[Already SOLVED] Precious leases?

Eugene Grosbein eugen at grosbein.net
Sun Dec 10 14:01:21 UTC 2017


10.12.2017 19:08, Nicolas Ecarnot wrote:
> Hello,
> 
> This message deals with NO PROBLEM, nothing wrong, nor issue to solve.
> 
> It is just a discussion about something I don't get.
> I'm using DHCP since more than a decade in very complex failover setups, I'm using numerous script-generated hundreds of page dhcpd.conf servers amongst hundreds of synced sites.
> All this is working flawlessly.
> 
> Though, I've never understood in what cases it should be important to keep safely the dhcp lease files. I mean, for dynamic leases hosts, they just will have to issue new queries - this won't load the servers as all those hosts lease time has been randomly spread in date and time, so their queries won't burst all in the same time.
> And for the fixed lease, there is neither a hurry to get a reply because if the dhcp infrastructure replies lately, the dhcp implementation allows late query retries in time.
> 
> So, I don't see anything horrible happening if I loose all my leases files and restart my servers...?

When DHCP client tries to extend its lease time period, a server can agree and just extend the time
or it can insist on new address.
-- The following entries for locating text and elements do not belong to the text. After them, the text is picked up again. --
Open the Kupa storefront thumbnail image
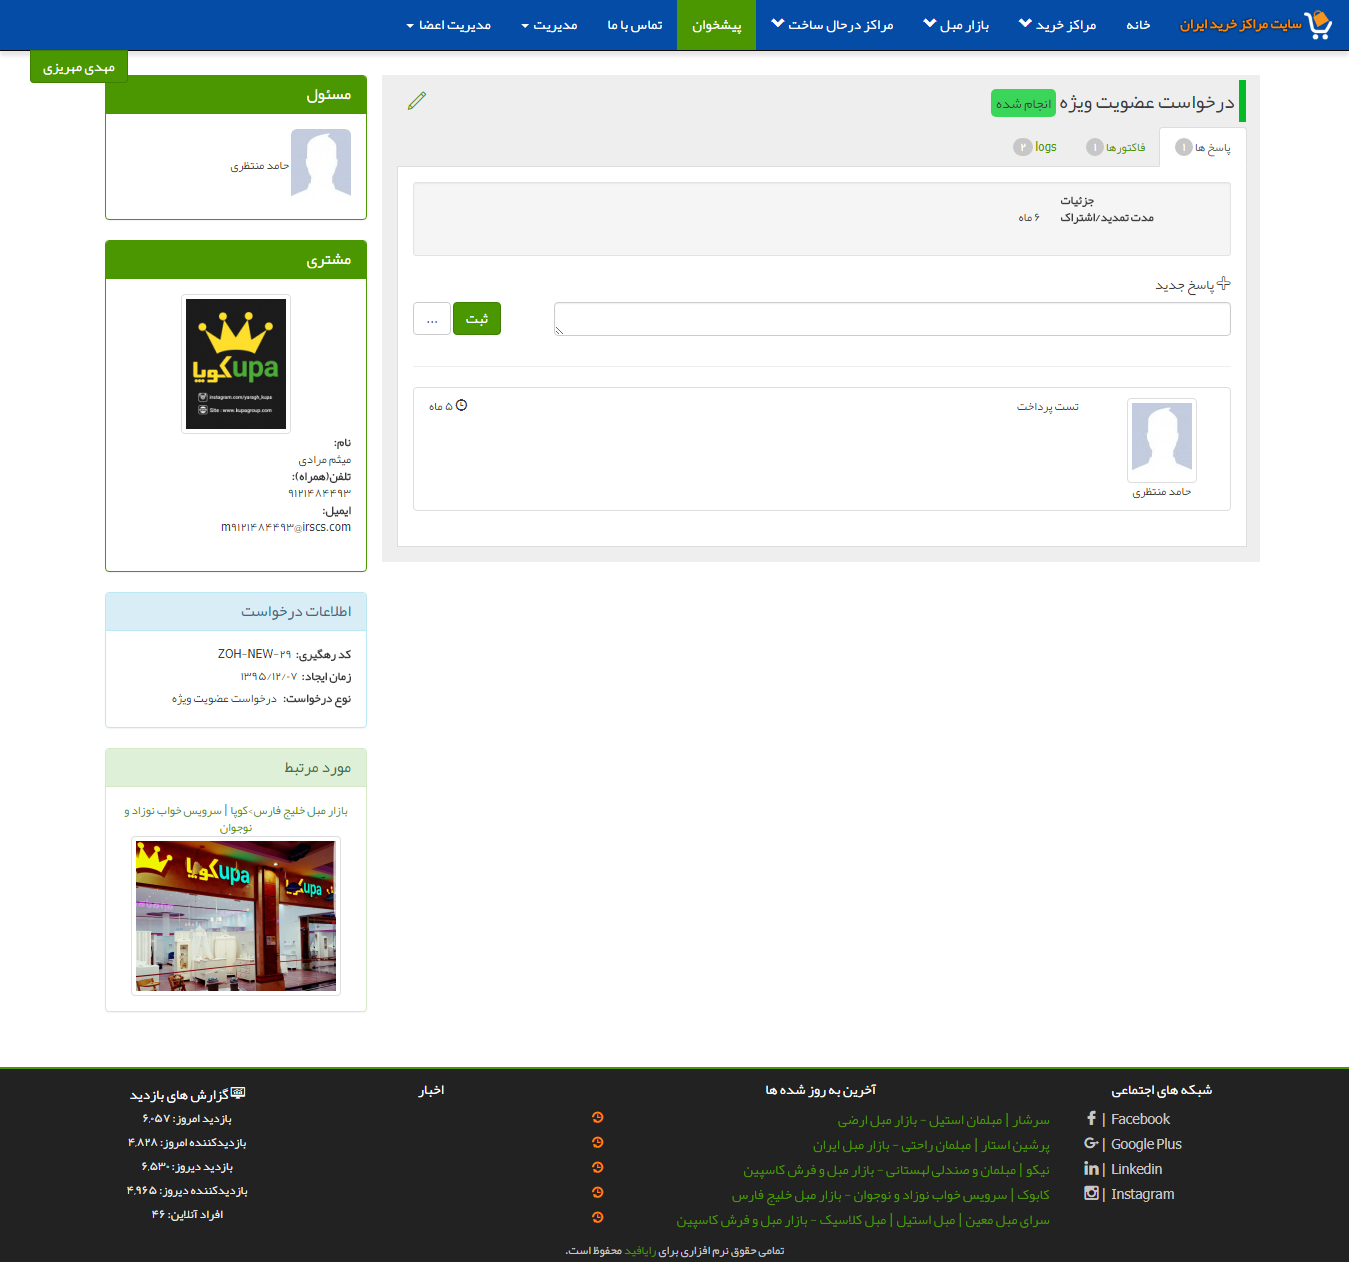Screen dimensions: 1349x1262 (236, 916)
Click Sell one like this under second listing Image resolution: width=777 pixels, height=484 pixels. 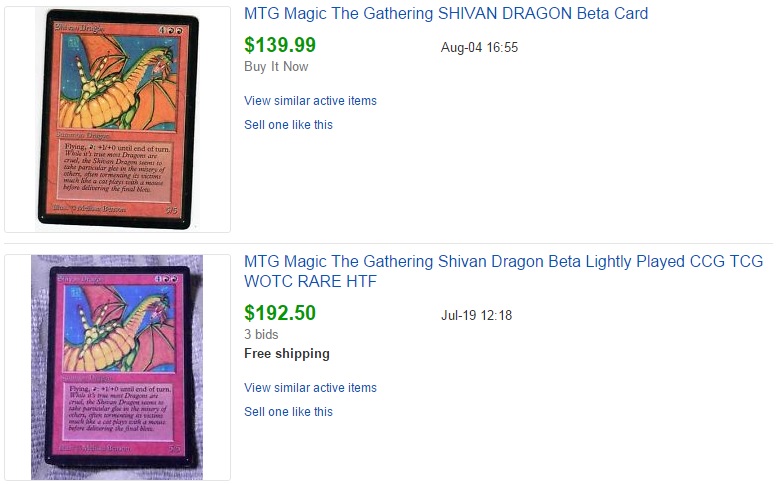click(x=288, y=412)
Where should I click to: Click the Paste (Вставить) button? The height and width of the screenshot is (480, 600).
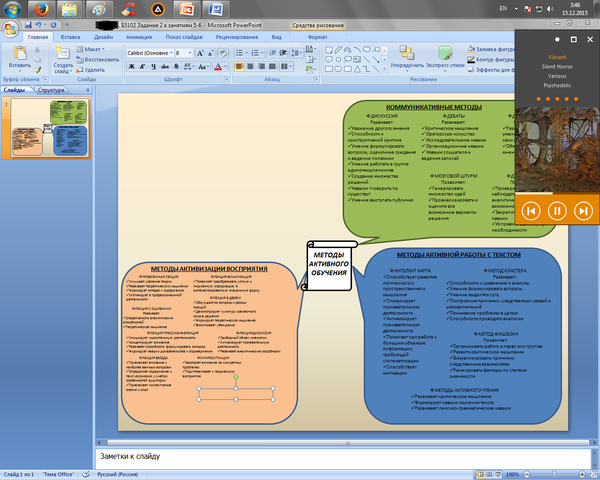(19, 57)
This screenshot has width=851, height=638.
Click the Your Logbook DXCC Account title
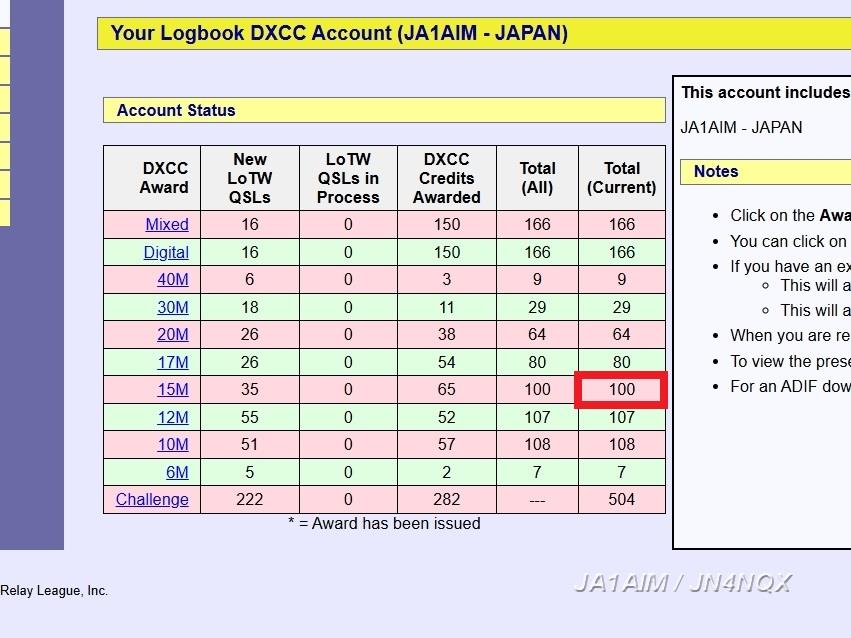[339, 33]
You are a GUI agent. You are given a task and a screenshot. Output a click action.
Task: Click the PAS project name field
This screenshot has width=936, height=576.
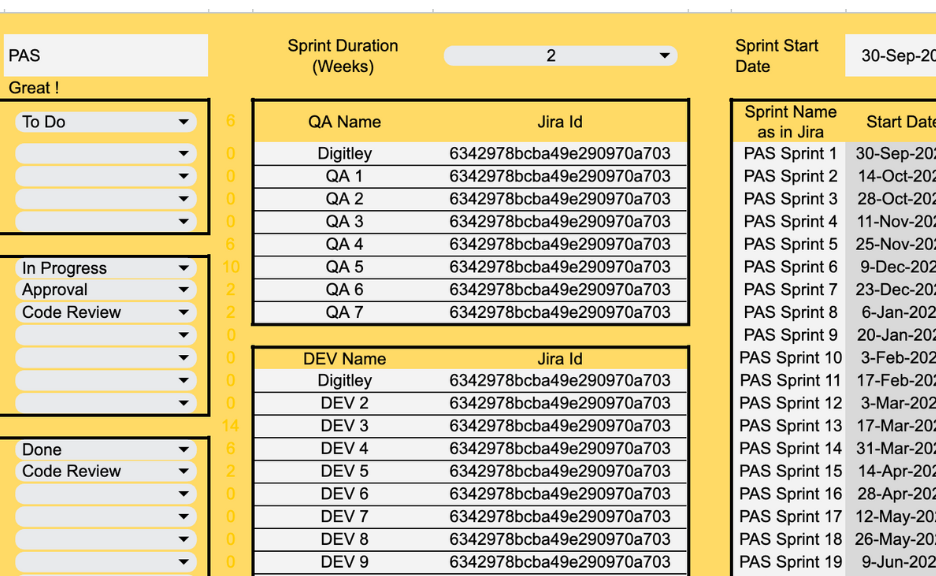(x=105, y=56)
In the latter case, all client's currently established long-lived
connections will break. Also, HTTP auth cookies may be bounded to the (public) IP address and they break too.

With DHCP server lease files in place, your DHCP clients get much more stable and seamless workflow
because without them, the server have no information of previous MAC/IP connections to offer same IP.